» YOUR INSTRUCTIONS:
Go through the listing that follows and report the number of lines with the string "header" in them, nothing more.

» SUPPLIED RECORDS:
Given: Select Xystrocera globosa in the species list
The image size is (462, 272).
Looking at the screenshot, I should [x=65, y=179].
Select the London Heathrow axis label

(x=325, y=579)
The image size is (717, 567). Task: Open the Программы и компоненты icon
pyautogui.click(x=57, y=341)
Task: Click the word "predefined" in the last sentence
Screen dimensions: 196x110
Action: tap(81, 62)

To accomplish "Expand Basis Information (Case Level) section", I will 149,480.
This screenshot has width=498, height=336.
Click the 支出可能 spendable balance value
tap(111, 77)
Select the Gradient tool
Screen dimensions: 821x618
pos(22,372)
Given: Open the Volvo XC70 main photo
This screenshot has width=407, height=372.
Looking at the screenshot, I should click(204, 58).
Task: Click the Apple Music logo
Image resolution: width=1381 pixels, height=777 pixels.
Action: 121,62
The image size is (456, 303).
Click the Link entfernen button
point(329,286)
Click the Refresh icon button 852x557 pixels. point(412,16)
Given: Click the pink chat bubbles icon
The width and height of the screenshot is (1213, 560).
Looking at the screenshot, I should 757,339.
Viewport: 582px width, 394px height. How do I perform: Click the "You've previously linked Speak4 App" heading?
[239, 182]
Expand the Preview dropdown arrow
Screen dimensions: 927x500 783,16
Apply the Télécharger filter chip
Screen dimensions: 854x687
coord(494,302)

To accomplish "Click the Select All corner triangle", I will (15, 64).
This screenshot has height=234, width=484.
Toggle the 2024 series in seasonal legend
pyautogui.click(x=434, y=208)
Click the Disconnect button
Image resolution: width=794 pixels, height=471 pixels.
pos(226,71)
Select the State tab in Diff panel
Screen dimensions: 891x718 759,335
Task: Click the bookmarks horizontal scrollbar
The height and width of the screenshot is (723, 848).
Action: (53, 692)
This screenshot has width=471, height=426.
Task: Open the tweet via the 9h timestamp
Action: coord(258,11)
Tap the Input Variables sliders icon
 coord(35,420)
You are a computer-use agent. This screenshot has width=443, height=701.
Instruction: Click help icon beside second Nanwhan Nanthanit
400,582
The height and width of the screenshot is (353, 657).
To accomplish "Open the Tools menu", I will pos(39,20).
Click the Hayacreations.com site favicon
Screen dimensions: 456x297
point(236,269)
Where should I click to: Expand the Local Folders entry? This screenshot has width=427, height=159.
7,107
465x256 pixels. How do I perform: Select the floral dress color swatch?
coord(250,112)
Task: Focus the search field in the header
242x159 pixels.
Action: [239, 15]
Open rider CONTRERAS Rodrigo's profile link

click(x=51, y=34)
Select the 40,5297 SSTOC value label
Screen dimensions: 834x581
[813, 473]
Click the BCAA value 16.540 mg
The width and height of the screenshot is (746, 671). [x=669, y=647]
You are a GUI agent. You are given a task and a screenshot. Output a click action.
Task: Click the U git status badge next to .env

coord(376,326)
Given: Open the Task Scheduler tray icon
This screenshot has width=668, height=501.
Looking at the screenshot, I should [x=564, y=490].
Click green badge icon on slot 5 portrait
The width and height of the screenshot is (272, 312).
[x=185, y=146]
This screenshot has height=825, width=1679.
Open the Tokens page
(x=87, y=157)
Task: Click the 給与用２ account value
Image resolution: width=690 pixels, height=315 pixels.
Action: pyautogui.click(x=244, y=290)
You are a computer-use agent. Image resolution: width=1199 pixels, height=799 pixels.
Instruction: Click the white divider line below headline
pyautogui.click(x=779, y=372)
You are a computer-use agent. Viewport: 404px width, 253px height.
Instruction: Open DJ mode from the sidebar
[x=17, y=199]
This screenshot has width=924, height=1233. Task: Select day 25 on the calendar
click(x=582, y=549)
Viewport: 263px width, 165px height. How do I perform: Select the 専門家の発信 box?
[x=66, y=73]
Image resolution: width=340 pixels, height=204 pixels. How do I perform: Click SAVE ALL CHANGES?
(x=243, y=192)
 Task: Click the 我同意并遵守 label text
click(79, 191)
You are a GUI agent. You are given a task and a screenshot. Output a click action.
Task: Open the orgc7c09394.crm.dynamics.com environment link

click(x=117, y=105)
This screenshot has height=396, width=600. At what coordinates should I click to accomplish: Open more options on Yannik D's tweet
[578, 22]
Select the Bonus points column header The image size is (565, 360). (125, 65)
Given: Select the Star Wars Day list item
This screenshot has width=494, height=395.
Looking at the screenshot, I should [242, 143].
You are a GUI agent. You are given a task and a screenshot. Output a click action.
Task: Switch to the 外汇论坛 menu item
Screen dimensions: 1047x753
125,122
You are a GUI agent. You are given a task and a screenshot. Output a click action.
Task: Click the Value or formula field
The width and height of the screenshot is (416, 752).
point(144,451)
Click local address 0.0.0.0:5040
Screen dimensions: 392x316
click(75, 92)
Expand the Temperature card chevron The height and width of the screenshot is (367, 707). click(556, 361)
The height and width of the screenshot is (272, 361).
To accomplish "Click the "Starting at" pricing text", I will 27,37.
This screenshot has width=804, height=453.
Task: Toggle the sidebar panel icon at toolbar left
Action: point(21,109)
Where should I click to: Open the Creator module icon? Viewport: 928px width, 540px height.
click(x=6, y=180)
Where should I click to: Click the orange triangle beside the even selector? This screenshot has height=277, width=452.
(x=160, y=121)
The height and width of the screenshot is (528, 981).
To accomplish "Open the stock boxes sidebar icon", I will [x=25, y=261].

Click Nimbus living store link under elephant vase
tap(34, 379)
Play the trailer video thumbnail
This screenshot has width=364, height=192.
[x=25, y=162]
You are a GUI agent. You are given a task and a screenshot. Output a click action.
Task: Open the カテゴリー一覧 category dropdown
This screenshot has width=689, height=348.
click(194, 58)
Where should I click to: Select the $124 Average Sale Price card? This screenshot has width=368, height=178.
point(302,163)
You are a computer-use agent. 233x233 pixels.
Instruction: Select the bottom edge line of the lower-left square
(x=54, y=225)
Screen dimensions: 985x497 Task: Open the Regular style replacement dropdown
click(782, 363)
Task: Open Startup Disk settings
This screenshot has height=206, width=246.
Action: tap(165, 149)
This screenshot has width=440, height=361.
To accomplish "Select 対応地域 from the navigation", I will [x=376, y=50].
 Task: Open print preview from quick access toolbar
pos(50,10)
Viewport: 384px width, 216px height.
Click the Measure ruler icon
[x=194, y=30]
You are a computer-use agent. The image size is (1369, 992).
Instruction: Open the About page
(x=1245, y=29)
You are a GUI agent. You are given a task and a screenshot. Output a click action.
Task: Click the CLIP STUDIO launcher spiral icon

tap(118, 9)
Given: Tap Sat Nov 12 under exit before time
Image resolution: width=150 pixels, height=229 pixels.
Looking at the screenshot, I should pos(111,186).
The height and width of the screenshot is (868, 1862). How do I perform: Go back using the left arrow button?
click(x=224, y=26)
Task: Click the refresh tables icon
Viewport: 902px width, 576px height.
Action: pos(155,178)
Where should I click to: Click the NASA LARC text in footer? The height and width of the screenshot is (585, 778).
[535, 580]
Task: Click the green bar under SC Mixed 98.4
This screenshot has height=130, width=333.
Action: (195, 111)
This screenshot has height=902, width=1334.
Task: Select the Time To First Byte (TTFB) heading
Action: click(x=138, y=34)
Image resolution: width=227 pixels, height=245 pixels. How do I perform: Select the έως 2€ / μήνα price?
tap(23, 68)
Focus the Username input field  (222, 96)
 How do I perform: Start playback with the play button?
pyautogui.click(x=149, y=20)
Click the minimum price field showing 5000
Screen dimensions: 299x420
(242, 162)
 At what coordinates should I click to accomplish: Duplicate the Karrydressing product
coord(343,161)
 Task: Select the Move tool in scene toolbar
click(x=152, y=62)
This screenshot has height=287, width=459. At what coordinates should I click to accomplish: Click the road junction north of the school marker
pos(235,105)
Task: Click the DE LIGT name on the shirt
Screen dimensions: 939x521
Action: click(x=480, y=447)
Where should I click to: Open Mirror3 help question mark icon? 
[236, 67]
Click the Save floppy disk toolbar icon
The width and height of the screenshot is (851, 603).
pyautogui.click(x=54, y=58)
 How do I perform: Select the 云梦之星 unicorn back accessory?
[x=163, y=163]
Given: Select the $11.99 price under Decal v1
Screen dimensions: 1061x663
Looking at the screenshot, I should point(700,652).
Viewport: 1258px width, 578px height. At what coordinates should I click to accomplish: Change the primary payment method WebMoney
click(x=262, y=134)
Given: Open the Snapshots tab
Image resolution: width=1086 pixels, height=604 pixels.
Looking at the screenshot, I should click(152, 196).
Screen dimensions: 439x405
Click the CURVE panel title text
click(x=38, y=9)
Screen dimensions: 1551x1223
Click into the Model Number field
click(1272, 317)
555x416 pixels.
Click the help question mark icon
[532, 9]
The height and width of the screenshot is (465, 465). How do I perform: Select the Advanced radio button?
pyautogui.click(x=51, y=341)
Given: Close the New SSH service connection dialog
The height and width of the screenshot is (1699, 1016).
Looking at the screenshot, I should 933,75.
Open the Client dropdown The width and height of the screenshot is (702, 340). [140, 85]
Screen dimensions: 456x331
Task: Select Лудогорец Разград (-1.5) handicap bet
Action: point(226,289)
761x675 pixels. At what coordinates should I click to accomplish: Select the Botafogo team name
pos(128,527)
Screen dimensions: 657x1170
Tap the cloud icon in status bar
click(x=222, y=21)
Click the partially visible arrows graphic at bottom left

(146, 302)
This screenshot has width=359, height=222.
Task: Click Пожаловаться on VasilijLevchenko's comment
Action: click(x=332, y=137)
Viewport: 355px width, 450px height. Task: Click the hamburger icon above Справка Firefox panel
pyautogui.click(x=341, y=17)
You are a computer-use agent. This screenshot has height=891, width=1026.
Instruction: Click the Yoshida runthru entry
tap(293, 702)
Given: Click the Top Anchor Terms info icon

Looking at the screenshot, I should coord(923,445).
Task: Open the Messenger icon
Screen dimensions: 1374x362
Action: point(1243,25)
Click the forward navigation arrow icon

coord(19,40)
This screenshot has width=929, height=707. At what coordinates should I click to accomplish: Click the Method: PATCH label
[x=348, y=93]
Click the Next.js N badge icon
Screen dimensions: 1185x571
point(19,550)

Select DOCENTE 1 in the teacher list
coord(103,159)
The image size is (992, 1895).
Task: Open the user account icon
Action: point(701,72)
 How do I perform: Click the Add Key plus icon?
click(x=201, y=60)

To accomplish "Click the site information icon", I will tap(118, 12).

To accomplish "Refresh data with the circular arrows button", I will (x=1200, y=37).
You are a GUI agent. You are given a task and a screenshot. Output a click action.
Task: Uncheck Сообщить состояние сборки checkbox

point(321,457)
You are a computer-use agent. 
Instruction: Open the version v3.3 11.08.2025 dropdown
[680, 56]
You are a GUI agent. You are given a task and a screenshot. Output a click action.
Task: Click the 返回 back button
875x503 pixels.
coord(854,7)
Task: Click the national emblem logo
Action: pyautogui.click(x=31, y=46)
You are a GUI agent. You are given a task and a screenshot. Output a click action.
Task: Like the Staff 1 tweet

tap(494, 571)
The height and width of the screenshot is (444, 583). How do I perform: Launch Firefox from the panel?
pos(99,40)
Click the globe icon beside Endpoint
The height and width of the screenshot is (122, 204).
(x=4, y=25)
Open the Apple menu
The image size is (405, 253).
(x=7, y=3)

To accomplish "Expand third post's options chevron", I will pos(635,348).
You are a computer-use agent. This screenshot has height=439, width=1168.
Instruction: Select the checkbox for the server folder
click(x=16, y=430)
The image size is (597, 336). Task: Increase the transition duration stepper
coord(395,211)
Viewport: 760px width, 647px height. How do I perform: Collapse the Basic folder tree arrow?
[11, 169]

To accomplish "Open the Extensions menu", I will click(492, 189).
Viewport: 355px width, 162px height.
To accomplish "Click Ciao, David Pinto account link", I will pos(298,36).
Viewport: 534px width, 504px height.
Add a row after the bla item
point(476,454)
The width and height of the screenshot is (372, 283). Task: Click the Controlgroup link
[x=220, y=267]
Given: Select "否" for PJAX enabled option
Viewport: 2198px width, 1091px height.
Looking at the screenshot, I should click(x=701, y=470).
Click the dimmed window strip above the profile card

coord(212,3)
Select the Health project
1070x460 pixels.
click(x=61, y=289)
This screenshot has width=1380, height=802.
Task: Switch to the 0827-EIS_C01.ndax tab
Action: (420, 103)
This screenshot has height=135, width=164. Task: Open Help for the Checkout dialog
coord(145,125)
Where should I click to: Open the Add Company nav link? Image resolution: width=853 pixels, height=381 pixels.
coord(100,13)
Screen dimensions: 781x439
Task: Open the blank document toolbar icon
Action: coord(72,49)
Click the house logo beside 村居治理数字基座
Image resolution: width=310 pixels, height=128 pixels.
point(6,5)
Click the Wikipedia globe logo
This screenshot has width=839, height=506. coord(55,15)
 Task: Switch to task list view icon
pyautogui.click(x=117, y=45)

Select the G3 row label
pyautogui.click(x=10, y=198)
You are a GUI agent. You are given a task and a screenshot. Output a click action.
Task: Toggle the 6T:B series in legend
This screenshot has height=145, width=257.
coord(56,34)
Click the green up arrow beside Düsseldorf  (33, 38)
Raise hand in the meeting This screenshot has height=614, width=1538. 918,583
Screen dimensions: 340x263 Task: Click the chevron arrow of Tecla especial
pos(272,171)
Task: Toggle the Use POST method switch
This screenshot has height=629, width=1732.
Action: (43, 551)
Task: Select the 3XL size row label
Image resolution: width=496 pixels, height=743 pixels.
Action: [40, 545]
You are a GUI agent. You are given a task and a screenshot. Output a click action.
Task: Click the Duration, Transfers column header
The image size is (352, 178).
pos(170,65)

» ANSWER SPACE:
3